### Stated problem
Please rewrite the part that opens with the line containing "Where should I" and closes with the line containing "click(1160, 43)", changing "account" to "profile" and keeping everything else the same. Leave the pictures out of your answer.
---------- Dataset
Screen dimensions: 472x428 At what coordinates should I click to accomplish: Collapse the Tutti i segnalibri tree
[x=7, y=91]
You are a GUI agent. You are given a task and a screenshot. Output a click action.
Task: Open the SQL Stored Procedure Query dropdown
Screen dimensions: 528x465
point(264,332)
--------------------
---------- Dataset
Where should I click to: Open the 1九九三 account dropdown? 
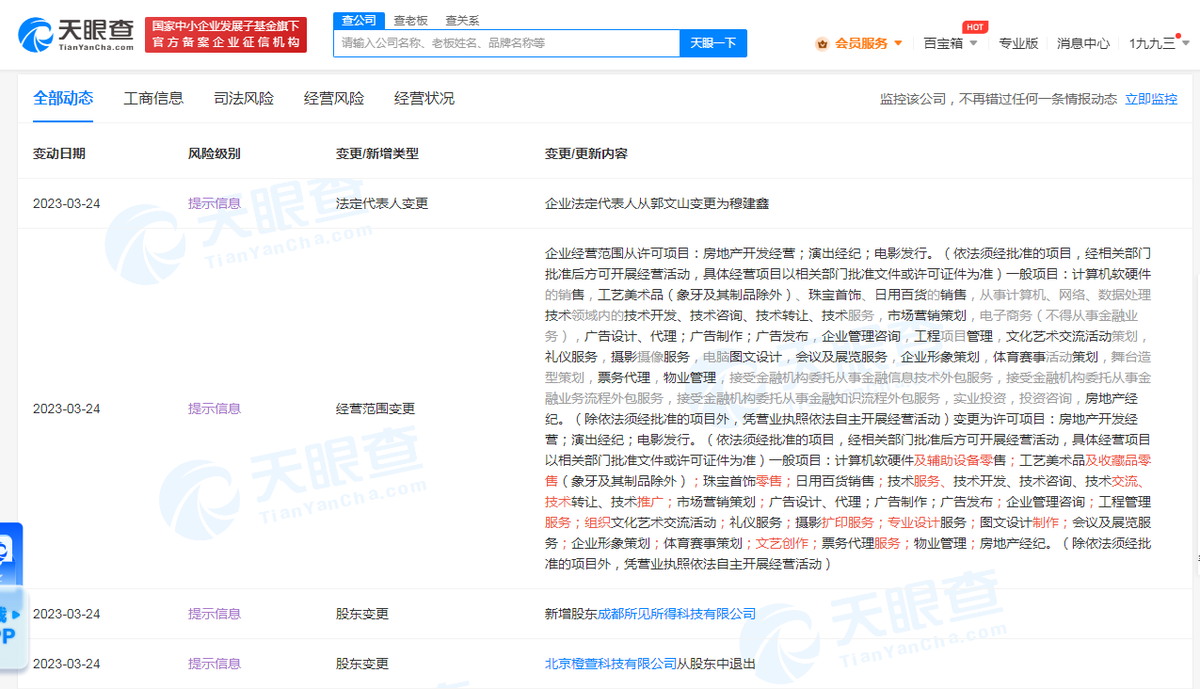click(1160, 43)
--------------------
---------- Dataset
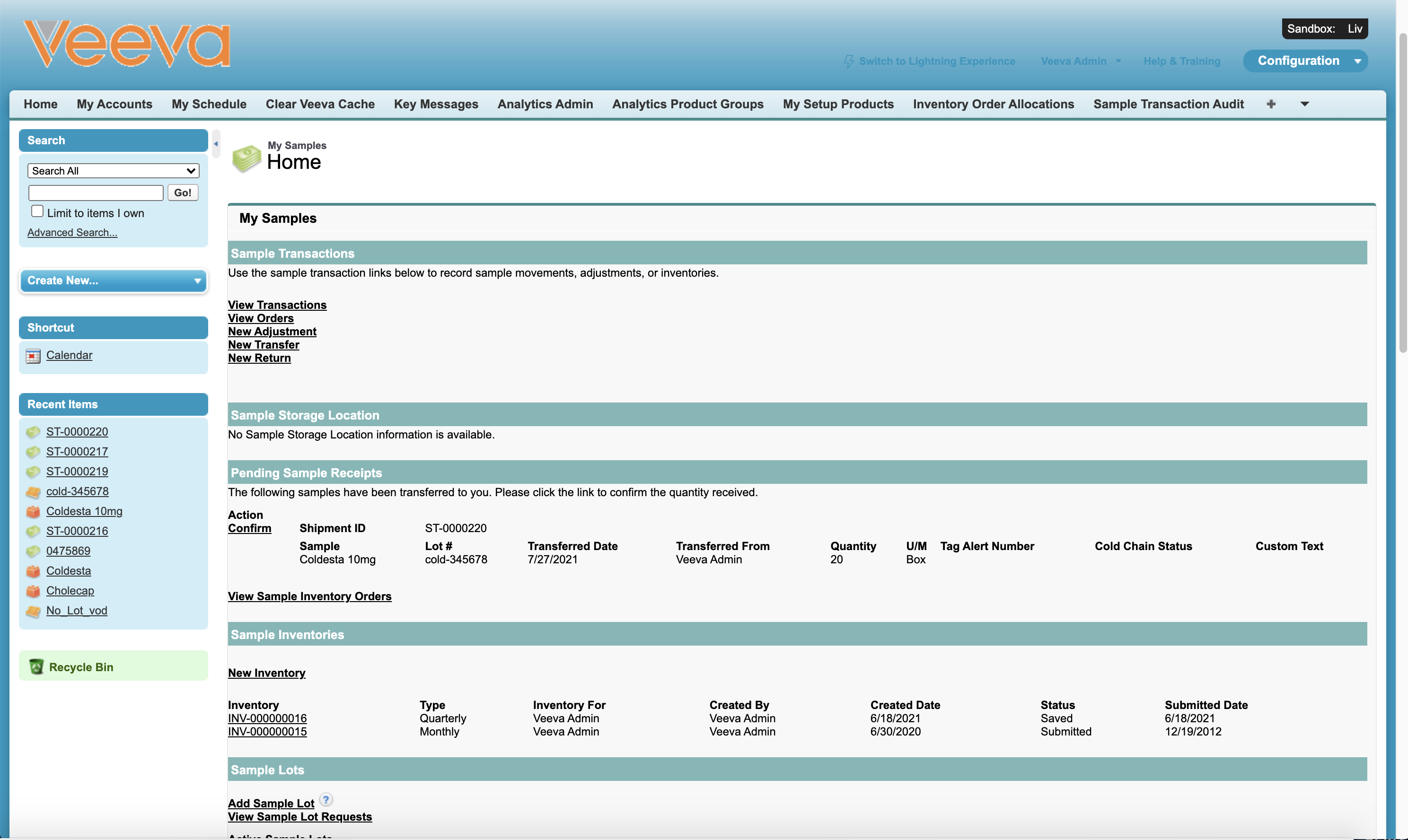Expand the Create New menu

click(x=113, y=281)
--------------------
### Answer to the task
Where should I click to: Open the 1九九三 profile dropdown? 
click(1160, 43)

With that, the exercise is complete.